» Passage provided:
** start **

PITTSBURGH — Joe Biden stepped on his claim of being the guy who has the blue-collar worker’s back Sunday night when he pledged that his energy policy will include “no new fracking.”
That promise won’t help him win back the blue-collar workers that fled Biden’s party in 2016 to either support President Trump or just stay home. That’s especially true in western Pennsylvania and in the former vice president’s hometown of Scranton, where the natural gas industry has revitalized and created economic opportunity in both regions after decades mired in collapse.
Jeff Brauer, a political science professor at Keystone State College, located just outside of Scranton, said: “In that debate, Biden seemed to go further left in abortion rights, free higher education, and most importantly in energy production, fracking. His declaration of ‘no new fracking’ was clearly an attempt to appease Sanders and even Elizabeth Warren supporters.”
After the debate, Biden’s campaign claimed he was just restating his former stance of a ban on new oil and gas drilling on federal lands. “However,” Brauer said, “his mixed messages aren’t going to play well in all-important Rust Belt states, such as Pennsylvania, where hundreds of thousands of jobs depend on the natural gas industry and polls indicate just a little over 40% of Pennsylvania swing voters think a ban on fracking is a good idea.” Brauer cited a recent Morning Call/Muhlenberg College poll, which found 42% of Pennsylvanians oppose a ban on fracking.
The statewide poll also showed that half of respondents said the industry has been “a major boost” to Pennsylvania’s economy.
“Such a clear sound bite from Biden could come back to haunt him in the general election,” said Brauer, adding it was reminiscent of George H.W. Bush’s 1988 “read my lips” pledge, which came back to bite him in his unsuccessful 1992 reelection campaign.

** end **

» Provided information:
** start **

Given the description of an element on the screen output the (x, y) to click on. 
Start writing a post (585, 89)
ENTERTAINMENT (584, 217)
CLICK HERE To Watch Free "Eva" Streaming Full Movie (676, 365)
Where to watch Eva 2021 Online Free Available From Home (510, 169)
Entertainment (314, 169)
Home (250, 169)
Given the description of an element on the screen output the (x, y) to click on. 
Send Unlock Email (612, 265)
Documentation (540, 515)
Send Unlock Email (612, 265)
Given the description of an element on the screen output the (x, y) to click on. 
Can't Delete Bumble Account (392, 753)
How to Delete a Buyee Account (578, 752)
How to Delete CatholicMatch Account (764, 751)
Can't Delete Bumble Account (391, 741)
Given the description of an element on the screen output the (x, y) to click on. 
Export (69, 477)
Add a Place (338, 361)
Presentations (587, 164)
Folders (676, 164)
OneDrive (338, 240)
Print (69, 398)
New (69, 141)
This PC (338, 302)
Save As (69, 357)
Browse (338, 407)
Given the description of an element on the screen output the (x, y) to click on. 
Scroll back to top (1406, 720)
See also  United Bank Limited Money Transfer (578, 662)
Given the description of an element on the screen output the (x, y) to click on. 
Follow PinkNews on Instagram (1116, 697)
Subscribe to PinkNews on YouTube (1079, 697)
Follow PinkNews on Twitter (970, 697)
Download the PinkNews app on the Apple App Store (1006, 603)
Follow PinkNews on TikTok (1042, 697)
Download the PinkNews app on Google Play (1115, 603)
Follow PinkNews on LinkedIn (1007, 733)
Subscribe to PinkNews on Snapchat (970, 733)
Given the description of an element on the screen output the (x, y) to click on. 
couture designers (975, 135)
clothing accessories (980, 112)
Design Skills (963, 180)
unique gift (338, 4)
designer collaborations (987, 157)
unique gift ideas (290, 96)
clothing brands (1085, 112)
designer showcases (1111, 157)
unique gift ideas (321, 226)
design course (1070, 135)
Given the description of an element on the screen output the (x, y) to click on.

** end **

» Aim A: How would you render this sentence from the article on Biden's fracking pledge in Spanish: "The statewide poll also showed that half of respondents said the industry has been “a major boost” to Pennsylvania’s economy."
» Aim B: Could you carry the article on Biden's fracking pledge forward with a few more paragraphs, starting after its final sentence?

» Expected answer A: La encuesta estatal también mostró que la mitad de los encuestados dijo que la industria ha sido “un gran impulso” para la economía de Pensilvania.

» Expected answer B:
Jeff Nobers, executive director of the Builders Guild of Western Pennsylvania, estimates there are 30,000 people in the region directly employed by the shale industry “and at least 75,000 more jobs downstream. There is no other way to say this other than this industry is [a] major economic driver in our state.”
Nobers said the Builders Guild covers the 33 counties of western Pennsylvania. “Between the trade unions and the contractors, you’re in the neighborhood of 60,000 people that are either members of unions or they work for contractors or in their offices and so forth,” he said of his organization.
In a state where Hillary Clinton lost by 40,000 votes, Joe Biden has little wiggle room to create uncertainty among workers, family members, and whole communities whose lives and livelihoods have prospered thanks to the fracking industry.
And everyone who works in and around fracking in this state knows that because the fracking process takes, on average, just a couple of days, when politicians say they oppose new fracking, it is no different than saying you oppose all fracking.
“Those kind of statements are concerning. To just say you’re going to stop a significant portion of the energy doesn’t seem to make a lot of sense, nor does it sound economically feasible,” said Nobers.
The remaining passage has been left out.